**Stored records:**
********************
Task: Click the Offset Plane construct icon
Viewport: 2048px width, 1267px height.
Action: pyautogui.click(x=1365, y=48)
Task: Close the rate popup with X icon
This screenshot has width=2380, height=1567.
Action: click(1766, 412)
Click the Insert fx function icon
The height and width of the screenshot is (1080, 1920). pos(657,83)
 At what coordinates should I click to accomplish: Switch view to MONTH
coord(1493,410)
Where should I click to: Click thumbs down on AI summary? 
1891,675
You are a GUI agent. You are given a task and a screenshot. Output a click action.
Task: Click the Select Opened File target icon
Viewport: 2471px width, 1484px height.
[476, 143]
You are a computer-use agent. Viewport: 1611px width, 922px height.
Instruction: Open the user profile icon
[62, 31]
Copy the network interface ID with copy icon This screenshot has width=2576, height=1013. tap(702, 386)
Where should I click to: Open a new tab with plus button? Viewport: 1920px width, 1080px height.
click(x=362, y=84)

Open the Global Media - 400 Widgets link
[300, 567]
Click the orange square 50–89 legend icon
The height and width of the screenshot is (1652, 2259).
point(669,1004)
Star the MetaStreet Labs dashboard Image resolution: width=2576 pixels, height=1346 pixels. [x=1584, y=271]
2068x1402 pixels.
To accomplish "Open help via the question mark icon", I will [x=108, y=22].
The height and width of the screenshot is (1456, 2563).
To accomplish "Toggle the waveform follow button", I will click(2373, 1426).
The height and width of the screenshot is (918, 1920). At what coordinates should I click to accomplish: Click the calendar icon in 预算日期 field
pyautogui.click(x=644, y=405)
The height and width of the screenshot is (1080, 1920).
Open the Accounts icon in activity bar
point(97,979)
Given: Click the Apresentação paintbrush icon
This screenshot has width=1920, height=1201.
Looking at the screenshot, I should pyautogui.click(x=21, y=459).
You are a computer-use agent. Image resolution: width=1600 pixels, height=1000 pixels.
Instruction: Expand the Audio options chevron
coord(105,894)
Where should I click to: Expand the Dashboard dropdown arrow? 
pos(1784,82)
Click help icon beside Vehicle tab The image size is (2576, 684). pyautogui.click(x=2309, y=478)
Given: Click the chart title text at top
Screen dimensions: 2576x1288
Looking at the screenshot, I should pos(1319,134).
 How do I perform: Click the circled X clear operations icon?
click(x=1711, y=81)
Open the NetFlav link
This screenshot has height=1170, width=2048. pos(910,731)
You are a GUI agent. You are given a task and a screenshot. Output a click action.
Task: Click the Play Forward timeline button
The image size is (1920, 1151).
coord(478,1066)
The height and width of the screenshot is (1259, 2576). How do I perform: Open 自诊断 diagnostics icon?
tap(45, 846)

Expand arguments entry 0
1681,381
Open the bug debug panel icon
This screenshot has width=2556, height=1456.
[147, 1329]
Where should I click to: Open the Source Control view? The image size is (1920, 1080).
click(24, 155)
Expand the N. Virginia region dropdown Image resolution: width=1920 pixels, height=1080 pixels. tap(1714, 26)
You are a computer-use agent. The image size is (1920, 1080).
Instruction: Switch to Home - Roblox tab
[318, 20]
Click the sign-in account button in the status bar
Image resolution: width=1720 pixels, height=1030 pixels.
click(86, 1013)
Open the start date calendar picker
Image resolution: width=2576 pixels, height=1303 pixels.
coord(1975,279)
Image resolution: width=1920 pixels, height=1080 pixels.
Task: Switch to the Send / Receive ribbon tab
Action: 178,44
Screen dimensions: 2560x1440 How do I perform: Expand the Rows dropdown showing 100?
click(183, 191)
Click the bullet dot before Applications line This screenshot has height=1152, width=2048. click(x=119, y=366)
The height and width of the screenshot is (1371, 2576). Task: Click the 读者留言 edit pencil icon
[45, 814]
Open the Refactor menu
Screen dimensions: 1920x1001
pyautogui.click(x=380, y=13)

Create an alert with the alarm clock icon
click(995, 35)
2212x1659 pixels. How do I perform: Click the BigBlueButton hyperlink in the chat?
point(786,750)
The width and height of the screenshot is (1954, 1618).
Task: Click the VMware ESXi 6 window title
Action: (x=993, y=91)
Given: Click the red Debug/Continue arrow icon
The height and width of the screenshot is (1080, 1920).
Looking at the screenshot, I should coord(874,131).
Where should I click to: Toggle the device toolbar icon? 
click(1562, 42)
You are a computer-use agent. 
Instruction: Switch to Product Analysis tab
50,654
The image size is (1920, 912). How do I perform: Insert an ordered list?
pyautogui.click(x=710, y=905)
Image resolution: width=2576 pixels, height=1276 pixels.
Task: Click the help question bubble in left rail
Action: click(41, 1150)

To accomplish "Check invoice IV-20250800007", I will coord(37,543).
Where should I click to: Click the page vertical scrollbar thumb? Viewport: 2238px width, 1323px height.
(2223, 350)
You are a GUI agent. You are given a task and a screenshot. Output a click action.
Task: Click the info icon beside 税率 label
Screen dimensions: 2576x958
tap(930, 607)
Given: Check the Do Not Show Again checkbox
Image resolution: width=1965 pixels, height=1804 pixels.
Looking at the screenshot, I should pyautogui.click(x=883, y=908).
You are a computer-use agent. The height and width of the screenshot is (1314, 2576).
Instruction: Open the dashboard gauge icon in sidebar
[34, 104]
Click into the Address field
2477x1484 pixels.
********************
**What the task asks:**
Scan the entries above and copy each line where "agent" occurs.

**Solution below:**
You are a GUI agent. You are given a task and a screenshot. Output a click action.
You are a computer-use agent. Viewport: 1611px width, 922px height.
You are a computer-use agent. Image resolution: width=1600 pixels, height=1000 pixels.
You are a GUI agent. You are given a task and a screenshot. Output a click action.
You are a computer-use agent. The image size is (1920, 1080).
You are a computer-use agent. 
You are a GUI agent. You are given a task and a screenshot. Output a click action.
You are a computer-use agent. The height and width of the screenshot is (1314, 2576).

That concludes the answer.